Por José de María Romero Barea
La reputación de un autor descansa en su escritura, sus alturas conceptuales, sus profundidades abisales, una verticalidad que involucra constelaciones emocionales o redunda en su propio conocimiento: “Si bien Scruton se consideró a sí mismo un escritor continental en el alcance y la naturaleza de su impulso”, sostiene el filósofo Anthony O’Hear (1942, Cleethorpes), en su artículo homenaje al recientemente fallecido pensador británico, “también repudió la estudiada oscuridad y sobre todo el carácter transgresor de filósofos europeos del estilo de Foucault, Derrida, Deleuze y Badiou”.
Contra el individualismo estético de nuestra era, el yo de Roger Scruton (Lincolnshire, 1944 – Brinkworth, 2020) se forma a sí mismo en relación con la experiencia de “los seres humanos sujetos a las demandas de la moral”, según el Profesor de Filosofía en la Universidad de Buckingham, “permeables a la experiencia de la belleza, en áreas en que operamos lejos de los postulados de la ciencia”, lo que nos permite convertirnos en seres éticos al separarnos de nosotros mismos, al obligarnos a vivir de acuerdo a las asimetrías de la insatisfacción, del ser sabiendo, frente al imperativo de expandir el conocimiento.
¿Es posible la sabiduría sin la experiencia del otro? Reivindica el director honorario del Royal Institute of Philosophy, en su microensayo para la revista británica The Critic, de febrero de 2020, un neo-helenismo ilustrado en que la alegría pura de la existencia reemplace a las continuas lamentaciones. Volver al autor de La estética de la arquitectura (Alianza, 1985), significa regresar a un conservadurismo comprometido que nos alivie de la necesidad de sociedad, que “nos permita ver al otro no solo como un individuo sino como integrante de un mundo dotado de significación, al trascender los conceptos y las definiciones meramente científicas”, liberándonos así de la presencia y presión constantes del altruismo.
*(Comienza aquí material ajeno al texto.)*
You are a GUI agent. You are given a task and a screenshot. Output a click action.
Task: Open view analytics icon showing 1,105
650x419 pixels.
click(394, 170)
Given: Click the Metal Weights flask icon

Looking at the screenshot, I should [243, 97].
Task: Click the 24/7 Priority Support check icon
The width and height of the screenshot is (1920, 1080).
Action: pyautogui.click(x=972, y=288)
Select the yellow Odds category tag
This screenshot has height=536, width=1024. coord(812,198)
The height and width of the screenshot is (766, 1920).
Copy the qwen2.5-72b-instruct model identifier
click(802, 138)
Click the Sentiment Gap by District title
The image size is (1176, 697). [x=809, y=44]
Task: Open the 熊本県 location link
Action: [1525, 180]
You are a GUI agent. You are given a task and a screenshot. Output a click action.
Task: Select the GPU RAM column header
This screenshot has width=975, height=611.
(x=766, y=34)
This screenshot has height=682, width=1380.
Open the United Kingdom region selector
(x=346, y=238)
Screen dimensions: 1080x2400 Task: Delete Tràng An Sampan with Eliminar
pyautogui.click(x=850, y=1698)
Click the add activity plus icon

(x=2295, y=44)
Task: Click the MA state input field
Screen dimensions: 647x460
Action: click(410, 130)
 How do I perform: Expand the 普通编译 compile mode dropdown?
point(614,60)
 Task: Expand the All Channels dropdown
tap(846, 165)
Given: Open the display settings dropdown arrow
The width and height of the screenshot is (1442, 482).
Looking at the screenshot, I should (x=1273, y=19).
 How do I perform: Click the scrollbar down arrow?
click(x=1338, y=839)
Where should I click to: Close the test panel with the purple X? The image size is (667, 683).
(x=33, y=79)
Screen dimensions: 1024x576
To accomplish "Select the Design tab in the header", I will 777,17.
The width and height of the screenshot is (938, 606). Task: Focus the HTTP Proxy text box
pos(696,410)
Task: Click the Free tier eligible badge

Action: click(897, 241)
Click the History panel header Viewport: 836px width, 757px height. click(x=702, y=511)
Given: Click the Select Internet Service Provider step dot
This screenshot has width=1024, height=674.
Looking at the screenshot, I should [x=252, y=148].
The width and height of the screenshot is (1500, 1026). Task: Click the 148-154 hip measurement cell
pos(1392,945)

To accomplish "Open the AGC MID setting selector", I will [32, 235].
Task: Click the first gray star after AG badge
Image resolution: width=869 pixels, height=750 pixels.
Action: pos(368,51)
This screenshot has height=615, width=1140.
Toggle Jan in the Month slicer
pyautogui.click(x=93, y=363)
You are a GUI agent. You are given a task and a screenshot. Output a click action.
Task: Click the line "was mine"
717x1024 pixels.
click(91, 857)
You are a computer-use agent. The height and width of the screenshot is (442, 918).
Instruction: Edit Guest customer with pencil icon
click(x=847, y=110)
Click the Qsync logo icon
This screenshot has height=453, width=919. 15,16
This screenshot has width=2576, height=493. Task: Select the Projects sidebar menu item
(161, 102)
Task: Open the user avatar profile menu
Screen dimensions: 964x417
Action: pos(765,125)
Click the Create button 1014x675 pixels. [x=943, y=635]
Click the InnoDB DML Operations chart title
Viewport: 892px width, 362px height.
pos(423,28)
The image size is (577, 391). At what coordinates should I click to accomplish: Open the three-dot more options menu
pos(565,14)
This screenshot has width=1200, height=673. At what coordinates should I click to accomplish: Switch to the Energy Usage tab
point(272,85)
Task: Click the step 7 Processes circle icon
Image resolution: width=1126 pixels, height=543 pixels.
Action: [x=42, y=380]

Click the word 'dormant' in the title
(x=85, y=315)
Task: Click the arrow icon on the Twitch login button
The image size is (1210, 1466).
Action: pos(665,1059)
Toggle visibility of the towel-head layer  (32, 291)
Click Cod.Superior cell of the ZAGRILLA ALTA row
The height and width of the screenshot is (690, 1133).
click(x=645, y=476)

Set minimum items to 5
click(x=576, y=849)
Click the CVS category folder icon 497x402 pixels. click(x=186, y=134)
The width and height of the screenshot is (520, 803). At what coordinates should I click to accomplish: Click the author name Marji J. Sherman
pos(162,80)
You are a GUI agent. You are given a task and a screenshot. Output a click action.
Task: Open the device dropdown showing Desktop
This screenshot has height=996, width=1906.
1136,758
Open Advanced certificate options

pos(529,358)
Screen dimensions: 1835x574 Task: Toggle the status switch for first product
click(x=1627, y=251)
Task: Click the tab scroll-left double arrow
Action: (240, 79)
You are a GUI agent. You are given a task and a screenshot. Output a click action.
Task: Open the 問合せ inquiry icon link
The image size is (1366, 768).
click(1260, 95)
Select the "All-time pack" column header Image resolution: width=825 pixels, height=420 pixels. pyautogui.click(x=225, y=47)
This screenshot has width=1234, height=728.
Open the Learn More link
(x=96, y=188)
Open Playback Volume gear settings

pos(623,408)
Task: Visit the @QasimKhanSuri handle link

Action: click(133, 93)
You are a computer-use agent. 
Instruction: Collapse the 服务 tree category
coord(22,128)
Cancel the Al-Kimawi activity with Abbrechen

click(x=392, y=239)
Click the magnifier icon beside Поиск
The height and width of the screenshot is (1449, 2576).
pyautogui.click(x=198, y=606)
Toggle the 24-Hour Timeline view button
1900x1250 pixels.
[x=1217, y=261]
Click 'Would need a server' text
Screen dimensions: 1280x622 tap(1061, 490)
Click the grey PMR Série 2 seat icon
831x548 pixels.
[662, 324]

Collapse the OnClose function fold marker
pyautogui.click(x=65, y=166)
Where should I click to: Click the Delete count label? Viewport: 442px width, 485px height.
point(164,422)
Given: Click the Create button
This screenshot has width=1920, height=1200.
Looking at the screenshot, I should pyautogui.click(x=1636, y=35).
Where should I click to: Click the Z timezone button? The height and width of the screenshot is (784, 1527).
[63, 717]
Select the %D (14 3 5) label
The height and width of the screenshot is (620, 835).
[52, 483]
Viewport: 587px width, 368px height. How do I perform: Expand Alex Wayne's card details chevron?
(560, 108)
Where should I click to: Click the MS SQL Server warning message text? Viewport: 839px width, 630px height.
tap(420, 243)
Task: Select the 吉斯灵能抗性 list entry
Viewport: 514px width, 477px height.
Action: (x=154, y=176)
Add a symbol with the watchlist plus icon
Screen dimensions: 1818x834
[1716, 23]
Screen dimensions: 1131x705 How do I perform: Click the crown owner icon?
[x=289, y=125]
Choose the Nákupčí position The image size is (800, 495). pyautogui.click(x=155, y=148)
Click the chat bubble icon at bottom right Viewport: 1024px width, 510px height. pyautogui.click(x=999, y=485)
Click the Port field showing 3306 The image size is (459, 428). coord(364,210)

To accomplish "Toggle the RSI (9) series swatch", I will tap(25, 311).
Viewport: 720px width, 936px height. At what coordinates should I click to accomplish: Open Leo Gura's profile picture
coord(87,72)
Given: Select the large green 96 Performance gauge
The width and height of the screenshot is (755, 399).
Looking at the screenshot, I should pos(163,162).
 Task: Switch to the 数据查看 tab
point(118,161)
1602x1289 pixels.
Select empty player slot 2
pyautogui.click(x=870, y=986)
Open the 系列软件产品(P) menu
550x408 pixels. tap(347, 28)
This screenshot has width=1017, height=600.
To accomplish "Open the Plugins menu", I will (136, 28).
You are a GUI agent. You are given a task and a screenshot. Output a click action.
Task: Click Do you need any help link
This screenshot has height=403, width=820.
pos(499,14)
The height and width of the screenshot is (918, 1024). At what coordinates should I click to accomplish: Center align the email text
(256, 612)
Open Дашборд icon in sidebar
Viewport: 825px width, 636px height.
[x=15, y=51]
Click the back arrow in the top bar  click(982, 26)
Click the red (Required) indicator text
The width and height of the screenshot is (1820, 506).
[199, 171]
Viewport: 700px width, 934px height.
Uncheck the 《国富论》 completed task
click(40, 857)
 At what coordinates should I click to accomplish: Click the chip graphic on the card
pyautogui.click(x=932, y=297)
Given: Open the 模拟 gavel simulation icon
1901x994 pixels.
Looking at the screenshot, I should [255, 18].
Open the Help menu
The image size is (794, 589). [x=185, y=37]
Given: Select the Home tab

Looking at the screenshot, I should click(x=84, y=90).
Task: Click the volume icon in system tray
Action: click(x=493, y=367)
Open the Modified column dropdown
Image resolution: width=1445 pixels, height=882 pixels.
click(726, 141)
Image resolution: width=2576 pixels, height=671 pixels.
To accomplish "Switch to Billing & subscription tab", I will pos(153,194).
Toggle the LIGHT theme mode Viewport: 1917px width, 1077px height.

Favorece el exégeta de El anillo de la verdad (Acantilado, 2019) un musical individualismo, “no solo a base de notas, sino de personalidades, sentimientos y actitudes, puras y abstraídas de las circunstancias contingentes”, que alientan positivamente el autoconocimiento.
“Como individuos”, sostiene O’Hear, “aspiramos al enraizamiento ontológico (el concepto es de Simon May), a la dependencia de otro u otros, de pertenecer a un lugar y una comunidad, para una completa autorealización”. Es solo a través de esa experiencia estética que el editor fundador de The Salisbury Review, según el estudioso de Karl Popper (1980), se convierte en sí mismo, al profundizar en lo que incansablemente llama una subjetividad definida por la transfiguración de la otredad, un pensamiento profundamente generoso, que transforma el pasado a través de un proceso de sublimación estética.
Es aquí donde el miembro de la British Academy encuentra una conexión íntima entre arte y expresión, “en la consciente imposibilidad de ver el rostro del hacedor en el rostro de lo creado (…) en la necesidad de una transcendencia que dé cabida a nuestros sentimientos más profundos, así como a consideraciones filosóficas sobre el arte, la arquitectura, la política o la vida, humana o natural”. El malogrado integrante de la Royal Society of Literature de Londres sería así el filósofo por excelencia al mostrar el interior a través del poder de la imaginación, a través de la transfiguración del sufrimiento en una pasión que se crea a sí misma al articular un dolor sin voz.